The Irish government stated that it responded to the call of the United Nations Secretary-General Antonio Guterres to require full humanitarian access, ending fighting and political dialogue.
The Irish Embassy in Addis Ababa has not yet closed, and the remaining two diplomats continue to cooperate with institutions including the African Union.
“Ireland fully supports the role of the African Union in seeking a peaceful solution to the conflict, including through the work of its special envoy, former Nigerian President Olesegon Obasanjo,” said Kovinni. “We are committed to Ethiopia’s sovereignty and territorial integrity.”
The announcement came less than two months after the Ethiopian government ordered seven senior officials.
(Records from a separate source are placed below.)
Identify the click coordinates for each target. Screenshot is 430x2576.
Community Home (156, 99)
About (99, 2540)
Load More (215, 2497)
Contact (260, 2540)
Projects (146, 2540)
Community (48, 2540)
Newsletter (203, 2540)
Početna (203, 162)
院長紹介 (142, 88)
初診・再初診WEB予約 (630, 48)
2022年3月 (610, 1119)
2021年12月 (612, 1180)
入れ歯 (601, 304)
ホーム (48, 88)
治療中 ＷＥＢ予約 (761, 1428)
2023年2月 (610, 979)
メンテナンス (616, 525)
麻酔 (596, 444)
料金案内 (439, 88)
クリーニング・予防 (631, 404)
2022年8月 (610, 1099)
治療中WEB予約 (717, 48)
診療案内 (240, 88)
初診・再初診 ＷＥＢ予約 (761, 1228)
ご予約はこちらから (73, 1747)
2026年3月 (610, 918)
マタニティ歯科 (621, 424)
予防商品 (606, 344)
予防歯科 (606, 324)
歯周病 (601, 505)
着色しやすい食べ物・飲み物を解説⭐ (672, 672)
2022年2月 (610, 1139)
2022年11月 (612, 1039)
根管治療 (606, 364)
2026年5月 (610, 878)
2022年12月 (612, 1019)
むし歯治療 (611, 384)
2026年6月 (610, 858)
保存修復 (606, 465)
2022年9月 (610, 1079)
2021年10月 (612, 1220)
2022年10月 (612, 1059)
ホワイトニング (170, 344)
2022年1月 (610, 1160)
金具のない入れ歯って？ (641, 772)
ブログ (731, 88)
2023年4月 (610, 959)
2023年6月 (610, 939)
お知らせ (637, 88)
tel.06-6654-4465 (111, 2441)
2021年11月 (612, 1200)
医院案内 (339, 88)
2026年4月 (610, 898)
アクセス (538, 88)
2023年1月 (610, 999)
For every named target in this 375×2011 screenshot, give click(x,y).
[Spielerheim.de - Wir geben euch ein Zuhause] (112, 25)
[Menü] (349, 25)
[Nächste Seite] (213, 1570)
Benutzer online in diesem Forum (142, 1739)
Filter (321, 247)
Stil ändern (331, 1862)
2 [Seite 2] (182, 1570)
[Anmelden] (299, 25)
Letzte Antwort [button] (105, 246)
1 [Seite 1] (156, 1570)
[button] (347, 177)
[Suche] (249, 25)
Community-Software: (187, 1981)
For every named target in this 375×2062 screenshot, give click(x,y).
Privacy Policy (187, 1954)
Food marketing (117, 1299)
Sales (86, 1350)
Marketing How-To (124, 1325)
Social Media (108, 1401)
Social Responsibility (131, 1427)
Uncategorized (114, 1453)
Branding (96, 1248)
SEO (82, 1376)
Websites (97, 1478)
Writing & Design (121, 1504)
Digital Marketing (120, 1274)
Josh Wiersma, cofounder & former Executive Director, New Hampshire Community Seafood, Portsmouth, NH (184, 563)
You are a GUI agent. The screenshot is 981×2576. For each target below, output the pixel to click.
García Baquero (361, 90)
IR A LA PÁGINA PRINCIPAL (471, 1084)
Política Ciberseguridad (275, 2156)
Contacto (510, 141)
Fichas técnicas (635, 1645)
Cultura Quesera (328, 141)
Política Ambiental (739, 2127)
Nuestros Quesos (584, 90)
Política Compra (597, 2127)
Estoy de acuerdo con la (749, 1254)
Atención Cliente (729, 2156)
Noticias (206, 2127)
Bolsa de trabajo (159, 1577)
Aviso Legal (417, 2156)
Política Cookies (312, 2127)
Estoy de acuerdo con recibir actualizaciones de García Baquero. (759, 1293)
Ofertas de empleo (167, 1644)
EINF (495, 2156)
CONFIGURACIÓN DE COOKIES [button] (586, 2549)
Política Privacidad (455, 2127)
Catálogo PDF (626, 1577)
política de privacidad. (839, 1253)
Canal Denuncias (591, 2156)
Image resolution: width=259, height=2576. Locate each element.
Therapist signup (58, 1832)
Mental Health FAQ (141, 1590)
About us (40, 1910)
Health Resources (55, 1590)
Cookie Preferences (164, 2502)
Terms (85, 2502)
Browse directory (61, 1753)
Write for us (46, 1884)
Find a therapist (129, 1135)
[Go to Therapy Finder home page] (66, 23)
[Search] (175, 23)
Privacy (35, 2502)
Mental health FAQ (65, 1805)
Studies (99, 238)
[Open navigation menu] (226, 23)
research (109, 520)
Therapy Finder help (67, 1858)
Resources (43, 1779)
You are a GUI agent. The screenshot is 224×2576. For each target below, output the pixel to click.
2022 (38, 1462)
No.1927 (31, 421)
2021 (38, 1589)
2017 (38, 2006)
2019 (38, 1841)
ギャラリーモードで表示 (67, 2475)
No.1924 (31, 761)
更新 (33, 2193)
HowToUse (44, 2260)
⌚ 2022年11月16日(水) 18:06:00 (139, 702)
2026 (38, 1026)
United Nations officials Leaving Ethiopia, accusing them of “interfering” in its internal affairs.
The seven officials, including individuals from the United Nations Children’s Fund (UNICEF) and the United Nations Office for the Coordination of Humanitarian Affairs (UNOCHA), were declared “unwelcome persons” and were allowed to leave the country within 72 hours.
Since November 2020, fighting in the Tigray region of northern Ethiopia has been fiercely between the federal army and the forces allied with them.
In November 2020, Prime Minister Abi Ahmed and the Tigray People’s Liberation Front (TPLF) sent troops into Tigray to disband after months of tension with the ruling party in the northern region. Tigray People’s Liberation Front (TPLF), the party dominated national politics for 30 years.
The 2019 Nobel Peace Prize winner promised a quick victory, but by late June, the Tigray army had regrouped and retaken most of Tigray, including its capital Merkel.
Since then, the Tigray army has advanced the neighbouring Afar and Amhara regions and this week claimed control of Shewa Robit, which is only 220 kilometers (135 miles) northeast of Addis Ababa. The Tigray army and its allies threatened to march on the capital Addis Ababa. They have also been working to cut off the transport corridor connecting inland Ethiopia with Djibouti, the main port in the region.
Ethiopian official media Report On Wednesday, Abiy went to the front to personally direct the war effort.
“It’s time to lead this country with sacrifice,” Abbey said on Twitter late Monday. “Those who want to be Ethiopian children praised by history, stand up for your country today. Let’s meet on the front lines.”
Thousands of people were killed in brutal conflicts marked by gang rapes, mass deportations and the destruction of medical centers.
The prospect of the country’s disintegration shocked Ethiopians and observers, who worried about what would happen in this often turbulent region.U.S., U.K., France, Germany, Turkey and many other countries Tell their citizens Leave immediately.
Ireland currently does not recommend all travel to Ethiopia, and Irish citizens should leave the country immediately through commercial means.
Ireland has established a diplomatic agency in Ethiopia since 1994 and has provided US$185 million in government aid funds in the past five years.
In the next few weeks, Irish Aid will pay US$18 million to partners operating in Ethiopia, including United Nations humanitarian organizations.